We are not going to resolve that for you by picking the number we like. We cannot, and neither can any other review. What we can do is tell you which document carries legal weight. Marketing copy is a promise. The Creator Terms are a contract, and the version live today is dated "Effective as of April 18, 2024". If you are budgeting a business around a 10% platform fee, go and read the Passes Terms and the Passes homepage yourself, in that order, before you sign anything. It takes four minutes.
The rest of the platform is genuinely interesting. Shop and marketplace sales are published at 0% for up to a year. DMs and exclusive content are published at 10%. Payouts start at $50 and run through ACH or PayPal, and US creators are fully supported. But two other clauses in the same Terms deserve your attention before the fee does, and we cover both below. If you want the whole field first, our creator monetization platforms comparison puts every major fee side by side.
Passes publishes a 10% take rate on its homepage and a 20% take rate in its Creator Terms of Service, and both are live today. This is not an old cached figure or a misquote from a third party. It is two live statements, on the same domain, that do not agree with each other.
"Passes takes just 10%. You keep 90% of everything you earn." The same page headlines "Keep up to 90% of everything you earn, best in the industry", and promises "No Hidden Fees" and "Instant Payouts".
"We take a 20% fee of all credit/debit Sales." That sentence sits in the Creator Terms section of the Passes Terms of Service, marked "Effective as of April 18, 2024". It is the agreement you accept when you onboard.
Both quotes are verbatim. We read them in a browser on July 13, 2026, and you can do the same in under five minutes. We are not accusing anyone of anything. Marketing pages fall out of sync with legal pages all the time, and it is entirely possible the Terms are simply stale. But "possible" is not "confirmed", and you are the one signing. A twofold difference in the platform fee is the biggest number in your business plan, and right now Passes tells you two things about it.
A second wrinkle sharpens the first. The homepage advertises "No Hidden Fees". The same Creator Terms define "Net Consideration" as "the total consideration actually received by Passes in connection with such Sale less any fees, taxes, and third-party expenses (e.g. any 'gas' or other payment or transaction processing fees)". So the contract contemplates payment and transaction processing costs coming out before your share is worked out. That is not the same picture as "No Hidden Fees". We are reporting the contrast, not claiming to know how it is applied in practice.

_Data excerpts:_
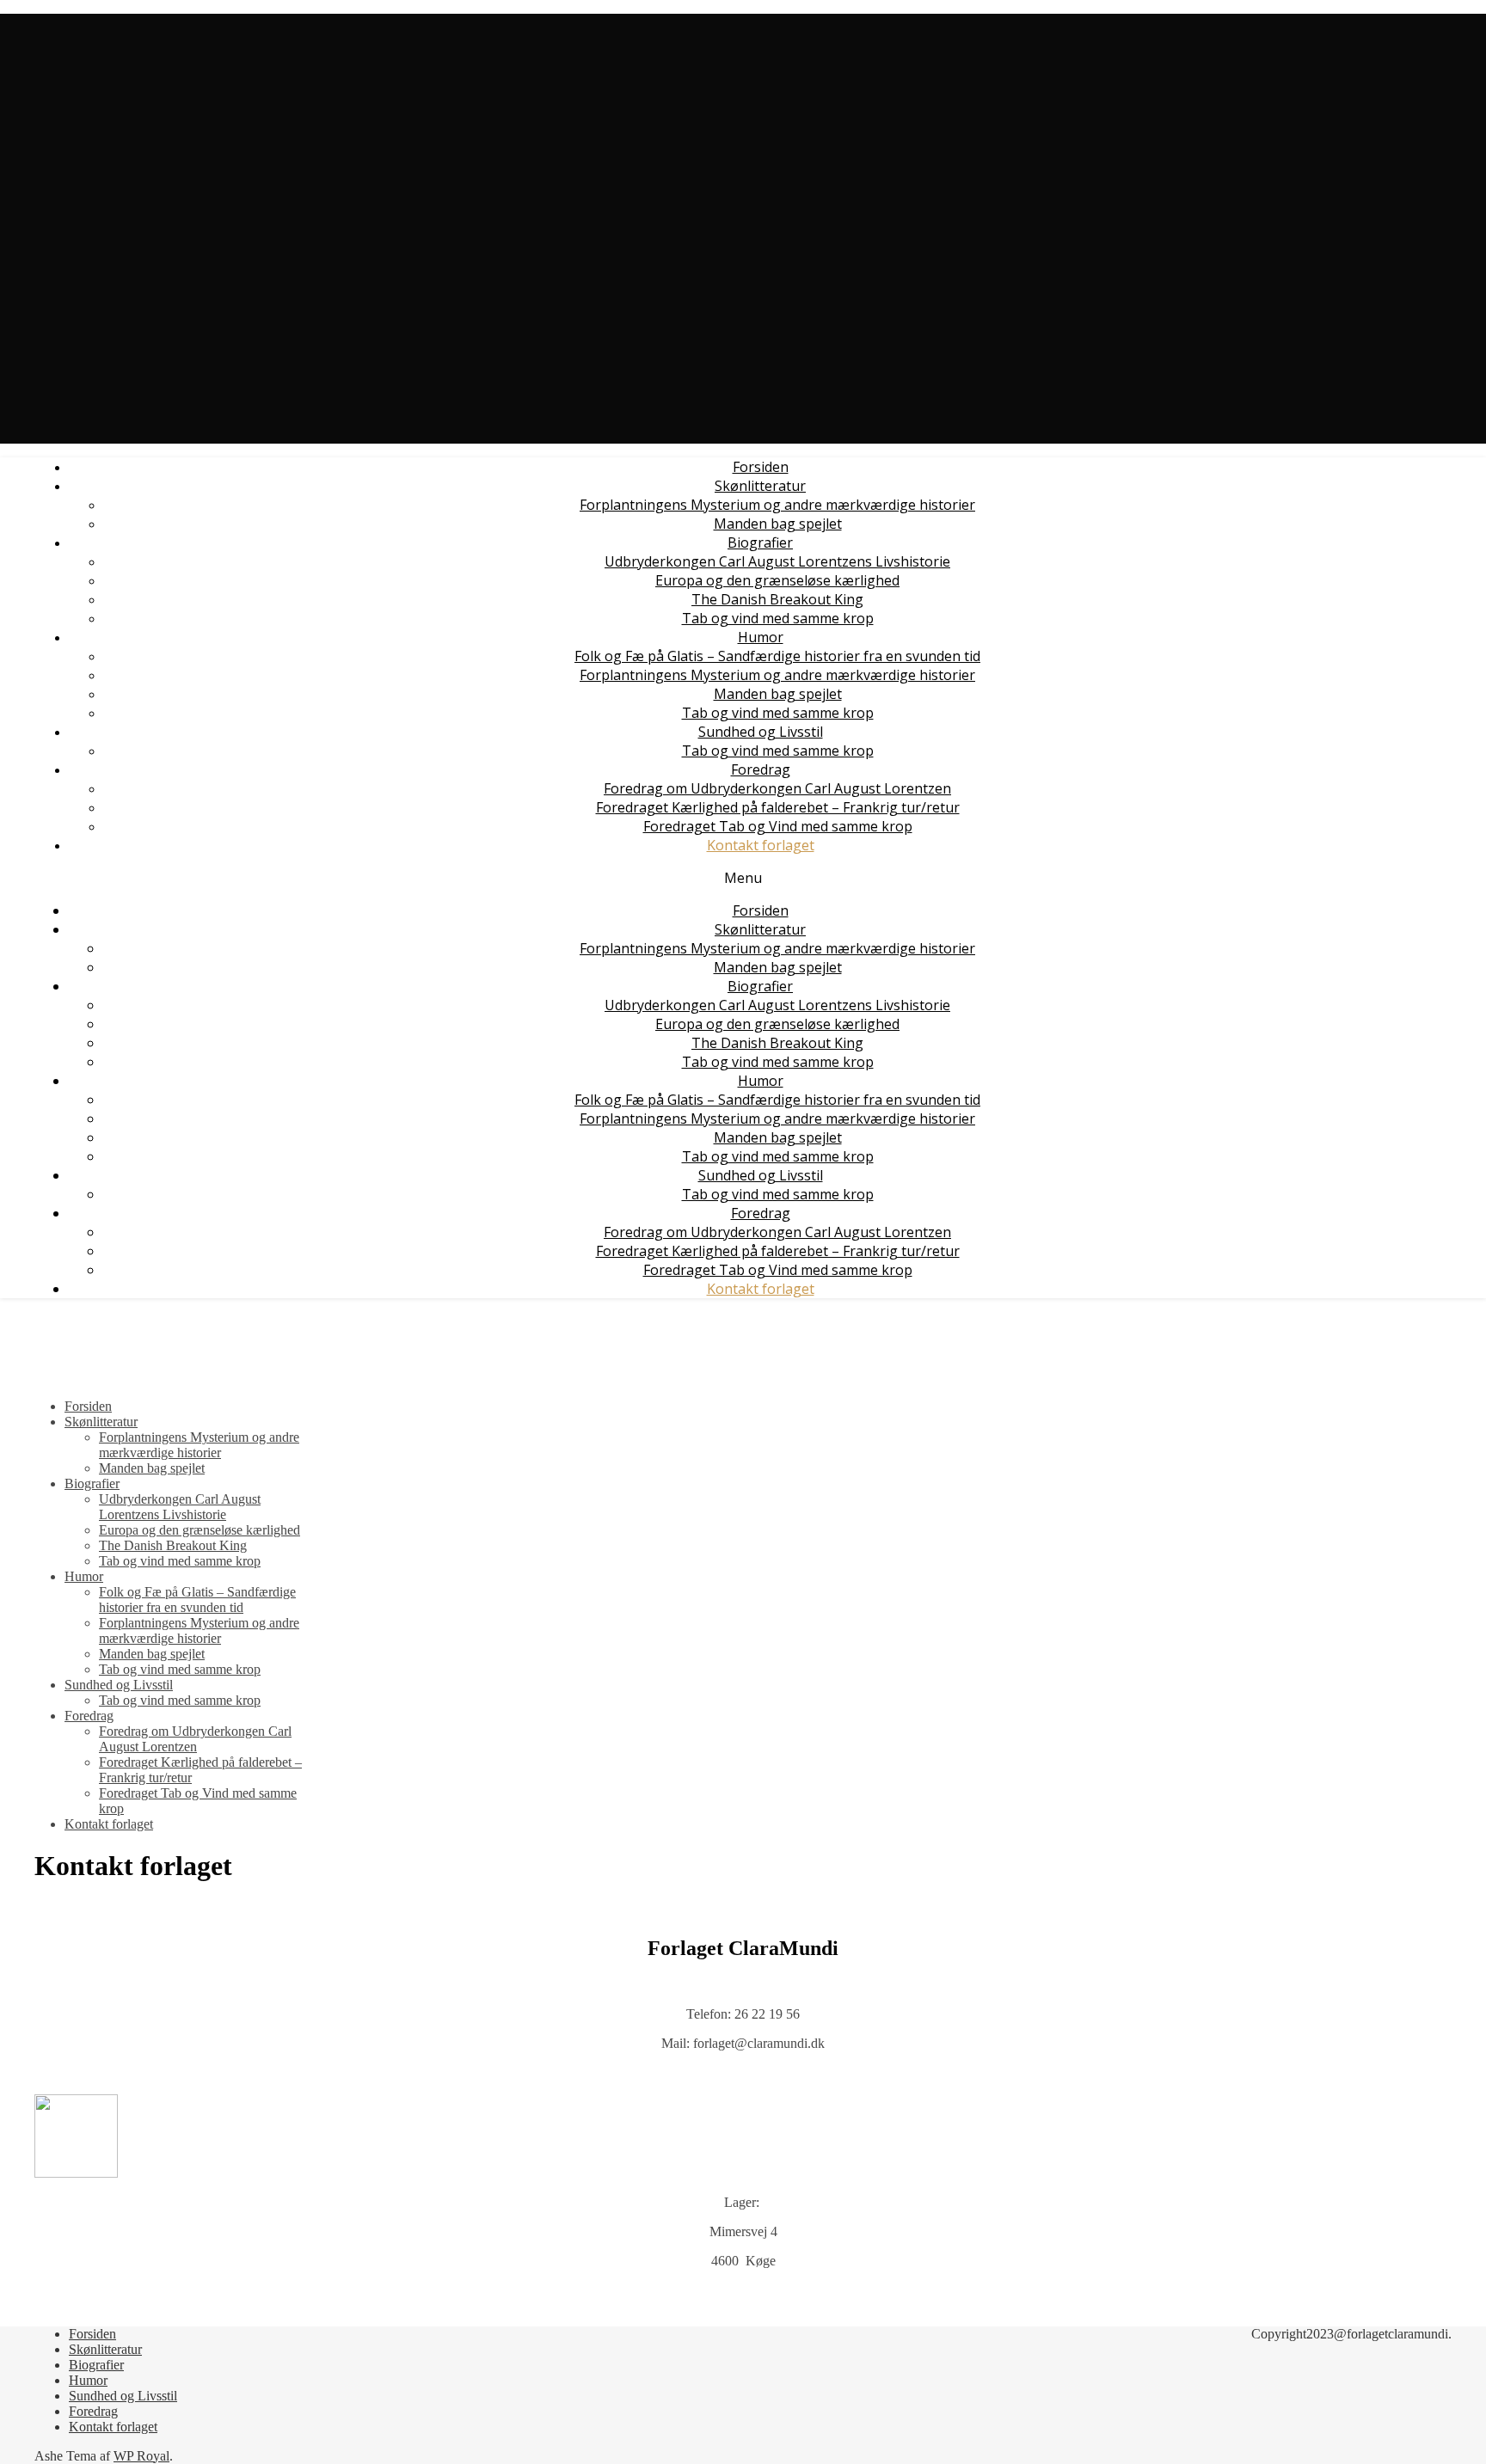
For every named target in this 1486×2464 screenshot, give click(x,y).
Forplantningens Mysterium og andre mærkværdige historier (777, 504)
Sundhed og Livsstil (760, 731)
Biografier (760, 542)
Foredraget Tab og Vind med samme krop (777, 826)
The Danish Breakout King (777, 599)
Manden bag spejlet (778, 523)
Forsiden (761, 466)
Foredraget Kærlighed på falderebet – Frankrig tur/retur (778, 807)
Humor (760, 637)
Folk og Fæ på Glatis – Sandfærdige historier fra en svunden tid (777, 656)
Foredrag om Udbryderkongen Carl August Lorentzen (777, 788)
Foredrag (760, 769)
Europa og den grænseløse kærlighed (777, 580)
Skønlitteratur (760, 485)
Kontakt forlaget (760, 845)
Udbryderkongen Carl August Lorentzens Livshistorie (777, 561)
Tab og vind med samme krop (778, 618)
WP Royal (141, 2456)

_Task prompt:_
Retype the passage of the Passes fee text above between "We are not going" and "takes four minutes.", inclusive, word for word.

_Task response:_
We are not going to resolve that for you by picking the number we like. We cannot, and neither can any other review. What we can do is tell you which document carries legal weight. Marketing copy is a promise. The Creator Terms are a contract, and the version live today is dated "Effective as of April 18, 2024". If you are budgeting a business around a 10% platform fee, go and read the Passes Terms and the Passes homepage yourself, in that order, before you sign anything. It takes four minutes.